Respecto a los dos opus (cine y literatura apropiada desde el cine) en donde detectamos un interés de cierta continuidad por el tema de la inserción protestante en nuestro medio encontramos un elemento básico común: la idea del protestantismo como una herencia cultural-religiosa en donde la historia de vida se proyecta sobre la historia grande. Tanto en Borges como en Torre Nilsson el protestantismo es una herencia que implica un tipo de alteridad, a veces más tensionada y a veces más dialógica.
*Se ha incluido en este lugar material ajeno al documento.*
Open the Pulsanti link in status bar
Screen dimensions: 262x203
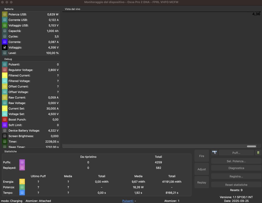[128, 201]
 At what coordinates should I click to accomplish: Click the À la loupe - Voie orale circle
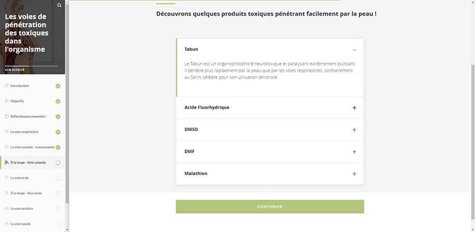click(58, 193)
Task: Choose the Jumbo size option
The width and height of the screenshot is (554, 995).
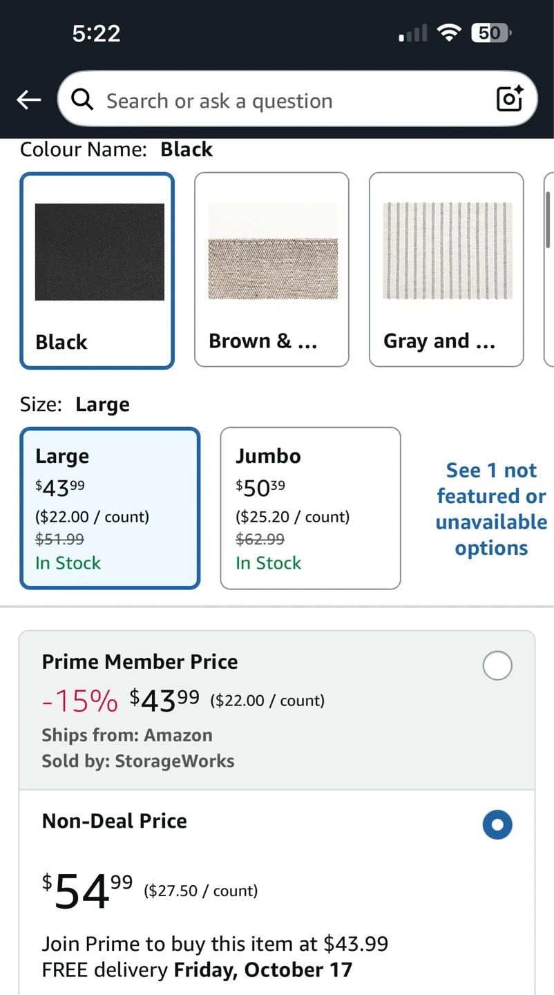Action: [x=310, y=508]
La mirada del protestantismo en el opus de Borges y su reapropiación desde el cine a partir de la centralidad del texto (escrituras) o en la cercanía del mundo de la palabra escrita. En el opus borgiano el protestantismo es una cultura religiosa de textos y por ese camino se identifica con el movimiento de incorporación de la Argentina a la modernidad occidental y burguesa. El medio geográfico (¡y racial!) que puede degradar al europeo por el mestizaje (¡y volverlo ágrafo!) o hacerlo caer en la cultura hidalga del entrevero insensato siempre cuenta con la palabra escrita, especialmente en forma de la Biblia del rey Jaime, o por el vínculo con la palabra escrita, como una marca identitaria para recuperar el camino que la religa con la modernidad que avanzo desde el centro a la periferia. En cambio Torre Nilsson se inclina más a mostrar la herencia protestante y su intersección de vida y obra, a partir de un interrogante por la identidad (“Entre sajones y arrabal”) volviendo sobre la siempre recurrente superposición de alteridad religiosa y alteridad cultural. La herencia protestante vivenciada es como un elemento que aporta tonalidades particulares a la formación del mosaico étnico nacional argentino. Pero no encontramos en Nilsson, de manera univoca y unilateral, una reivindicación de lo protestante anglo/escandinavo como un valor netamente superior. Si una tenue simpatía por esa herencia cultural familiar (sajones) que dialoga, a su manera, con la cultura católica hispanoamericana (arrabal). Diálogo y confrontación en el que a veces la mirada aprobatoria se inclina más hacia un polo y a veces le concede un cierto guiño al otro.

Con antecedentes en el documental cinematográfico y televisivo (periodístico, etnográfico) de los años 60 y 70 y en la posdictadura los documentales más recientes sobre las culturas disidentes del país profundo, representan una revitalización tardía del imaginario cinematográfico de la Argentina secreta que en la era del Cordobazo era un imaginario político y en la actualidad es un imaginario cultural. También refleja la tendencia a la especialización temática del cine documental que viene verificándose desde hace por lo menos tres lustros. Los largometrajes que analizamos en ese ítem de nuestro trabajo no son anteriores al año 2010. En un nivel más profundo de análisis este interés por las raíces religiosas e identitarias de galeses calvinistas, valdenses, menonitas, indios chaqueños pentecostales, etc. refleja una mayor visibilidad en la pantalla grande de la diversidad (étnico, cultura, sexual, religiosa, etc.) en las últimas dos décadas. Una mayor vocación por mostrar esa diversidad religiosa que se muestra como saliendo de un cierto anonimato. Dentro de todos estos grupos los galeses patagónicos han sido los que más han captado el interés de los lentes de la cámara, tanto en la ficción como el documental.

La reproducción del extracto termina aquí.